= Social Democratic Party of Lithuania and Belorussia =

The Social Democratic Party of Lithuania and Belorussia (Lietuvos ir Baltarusijos socialdemokratų partija) was a political party that existed in Vilna in March–July 1918.

The party emerged from a split in the Lithuanian Social Democratic Party (LSDP). On 22 March 1918, at a conference of the Vilna section of LSDP, revolutionary-minded party members voted to break links with their mother party in protest against LSDP leaders Steponas Kairys and Mykolas Biržiška who were members of the Council of Lithuania and who were viewed as collaborators with the German occupation.

There was an agreement to form a united internationalist organization, and the party was joined the small communist 'initiative group' (formed around Aleksandra Drabavičiūtė, who had arrived in April 1918 of a first emissary of the Central Bureau of the Lithuanian Sections of the Russian Communist Party (Bolsheviks) to Lithuania) and the Vilna section of the Russian Social Democratic Labour Party (Mensheviks) (led by Ginsburg-Girinis). The General Jewish Labour Bund opted not to join the party, as their proposal for a federal party structure had been rejected. Likewise the intelligentsia around the LSDP stayed away from the party.

Between the former LSDP members, the communist group and the Mensheviks debates ranged on party programme and national question, with Menshevik and Bolshevik viewpoints clashing. The Social Democratic Party of Lithuania and Belorussia called for a Lithuanian-Belorussian democratic state with its own constituent assembly, a position not acceptable to the Bolsheviks. Drabavičiūtė proposed that the party adopt the name 'Communist Party', who this proposition was rejected by the other factions.

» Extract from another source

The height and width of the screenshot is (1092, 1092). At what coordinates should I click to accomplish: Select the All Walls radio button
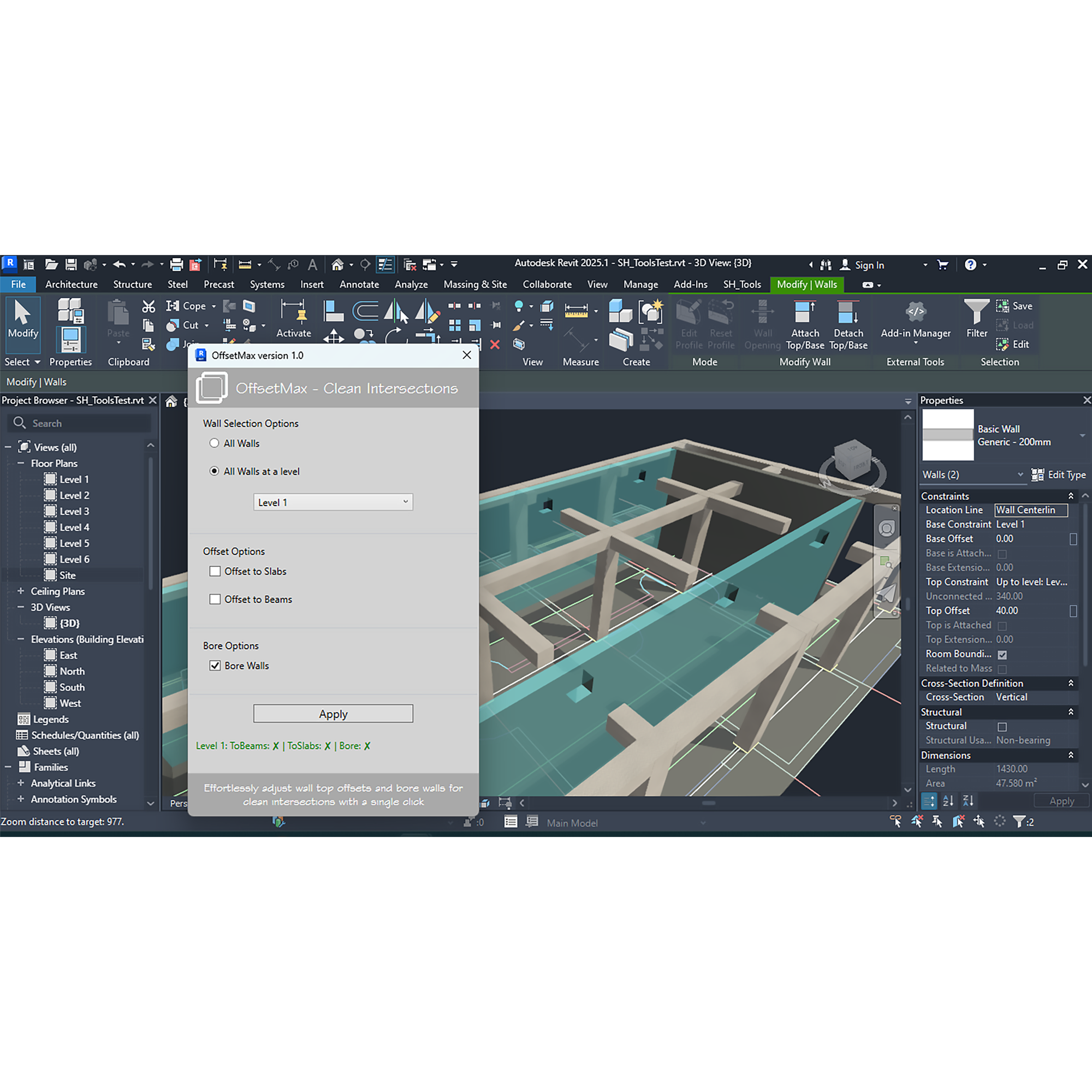pyautogui.click(x=214, y=443)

In July 1918, the debates broke down and the revolutionary social democrats and individual communists formed the Social Democratic Labour Party of Lithuania and Belorussia (which later became the Communist Party) at a meeting in Vilna. The Menshevik organization of Ginsburg-Girinis, on the other hand, would mutuate into the Social Democratic Labour Party of Lithuania and Belorussia (internationalists).